Un jour on lui sortira de quoi le démonter. Un jour...
- Avant que vous ne partiez faire face à vous-mêmes, il y a deux personnes que vous devez rencontrer.
Le bar s'est mis à trembler, l'atmosphère vagument délétère et au fond un peu complice s'est allégée, et le sol et le plafond se sont disloqués.
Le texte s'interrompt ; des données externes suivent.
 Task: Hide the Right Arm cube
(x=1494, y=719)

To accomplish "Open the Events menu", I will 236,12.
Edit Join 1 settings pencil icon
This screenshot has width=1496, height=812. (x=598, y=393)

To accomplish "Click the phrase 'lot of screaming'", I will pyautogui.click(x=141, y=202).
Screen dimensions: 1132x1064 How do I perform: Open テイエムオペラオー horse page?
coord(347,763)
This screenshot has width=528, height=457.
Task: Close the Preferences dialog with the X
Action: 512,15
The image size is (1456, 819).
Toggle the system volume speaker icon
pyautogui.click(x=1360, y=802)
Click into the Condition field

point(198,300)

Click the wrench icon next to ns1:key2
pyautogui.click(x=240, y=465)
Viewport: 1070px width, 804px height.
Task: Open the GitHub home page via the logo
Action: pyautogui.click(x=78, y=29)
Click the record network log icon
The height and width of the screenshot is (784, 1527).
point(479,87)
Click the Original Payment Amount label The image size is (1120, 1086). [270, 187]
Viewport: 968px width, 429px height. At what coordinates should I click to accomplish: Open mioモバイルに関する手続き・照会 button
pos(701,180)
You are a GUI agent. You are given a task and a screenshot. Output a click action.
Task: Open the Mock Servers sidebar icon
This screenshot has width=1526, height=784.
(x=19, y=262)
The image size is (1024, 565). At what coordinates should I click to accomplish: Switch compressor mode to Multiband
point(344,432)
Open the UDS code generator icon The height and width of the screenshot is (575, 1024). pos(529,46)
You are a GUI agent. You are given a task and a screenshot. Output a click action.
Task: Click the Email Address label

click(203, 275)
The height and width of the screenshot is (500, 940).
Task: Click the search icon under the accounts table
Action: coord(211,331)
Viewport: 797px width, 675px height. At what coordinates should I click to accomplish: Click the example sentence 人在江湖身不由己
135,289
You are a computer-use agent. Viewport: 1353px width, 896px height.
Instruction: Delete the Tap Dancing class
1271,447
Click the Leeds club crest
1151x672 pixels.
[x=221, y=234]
On a tous entonné la chanson de Space Mountain.
Neto a été le seul à trouver ça cool et Kep a attrapé sa dulcinée par le bras pour éviter qu'elle se barre après avoir tué Soda.
Deux magnifiques demoiselles sont apparues. Irréelles. Cheveux d'un blanc argent brillant pour l'une, noir d'ébène pour l'autre avec des reflets rouges d'une fluidité fascinante. Grands yeux gris-violets pour la première (si, si, c'est possible), rouge feu plus fins pour la deuxième. Un corps à faire profondément douter n'importe qui de la pertinence du concept de fidélité pour les deux.
- Je vous présente Blanche et Noire Samarcanda. Elles sont bonnes, hein ?
- Salut Soda.
La bouche de Noire s'est doucement étirée en un sourire tendre et de ses lèvres finement dessinées est sortie la plus belle voix que j'aie jamais entendue. Une mélodie d'un autre monde, une vibration à la pureté incomparable.
Les drôles de dames nous ont regardés avec paix et sagesse. Je me suis senti foutrement bien. Solenne m'a foutu un coup de coude et a pointé ses seins du doigt. Sympa.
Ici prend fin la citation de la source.